7. The method of claim 6, wherein the conformity is represented by a Dice Similarity Coefficient (DSC).

8. The method of claim 6 or 7, wherein the set of rules includes information on the effect of different values for the one or more parameters on the conformity of delineation contours produced by each of the plurality of segmentation methods with reference delineation contours.

9. The method of any one of the preceding claims, wherein the set of rules is codified as a Decision Tree for each of the plurality of automatic segmentation methods.

10. The method of any one of the preceding claims, wherein the calculation step comprises using a single automatic segmentation method to calculate the one or more parameter values from the image.

1 1. The method of claim 10, wherein the single automatic segmentation method comprises one of the plurality of automatic segmentation methods.

12. The method of claim 1 1 as dependent directly or indirectly upon claim 6, wherein the single automatic segmentation method comprises the automatic segmentation method having the lowest standard deviation in its conformity for the plurality of training images.

13. The method of any one of the preceding claims, wherein the plurality of training images comprise simulated tumour images having values for the parameters which are within a clinically-observed range.

14. The method of any one of the preceding claims, wherein the calculation, prediction and segmentation steps are performed as an automatic process.

15. The method of any one of the preceding claims, wherein the image is produced by Positron Emission Tomography or Single Photon Emission Tomography.

16. The method of any one of the preceding claims, wherein the tumour is in a subject's head and/or neck area.

17. A method of building a prediction model for predicting the most accurate automatic segmentation method, from amongst a plurality of automatic segmentation methods, for segmenting a tumour on an image, wherein the segmentation comprises generating a contour for delineating the tumour on the image, the method comprising: a calculation step comprising calculating a value for one or more parameters associated with the image;

using the plurality of automatic segmentation methods to segment a plurality of training images of training target portions;

and

evaluating the conformity between the delineation contours produced for the training images by the plurality of automatic segmentation methods and expected delineation contours and

making a determination of the effect of changes in one or more parameters associated with the training target portions on the conformity between the delineation contours produced for the training images by the plurality of automatic segmentation methods and the reference delineation/expected delineation contours, such that the prediction model is for use in a method of optimising segmentation of a tumour on an image by making a prediction of the most automatic segmentation method based on the determination of the effect of the changes in one or more parameters associated with the training target portions.

18. The method of claim 17, wherein the conformity is represented by a Dice Similarity Coefficient.
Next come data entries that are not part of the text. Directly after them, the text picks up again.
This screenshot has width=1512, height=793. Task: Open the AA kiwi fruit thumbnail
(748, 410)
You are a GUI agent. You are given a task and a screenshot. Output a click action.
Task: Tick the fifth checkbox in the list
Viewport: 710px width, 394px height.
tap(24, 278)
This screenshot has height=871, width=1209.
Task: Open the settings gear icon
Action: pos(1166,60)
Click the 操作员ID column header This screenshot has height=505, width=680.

19. The method of any one of claims 17 to 18, further comprising building a Decision Tree for each of the plurality of automatic segmentation methods based upon the conformity between the delineation contours produced for the training images by the plurality of automatic segmentation methods and expected delineation contours.

20. Apparatus arranged to perform the method of any one of the preceding claims.

21. A computer-readable medium having computer-executable instructions adapted to cause a computer system to perform the method of any one of claims 1 to 20.

22. A computer programmed to perform the method of any one of claims 1 to 19.

23. A method substantially as hereinbefore described with reference to the accompanying drawings.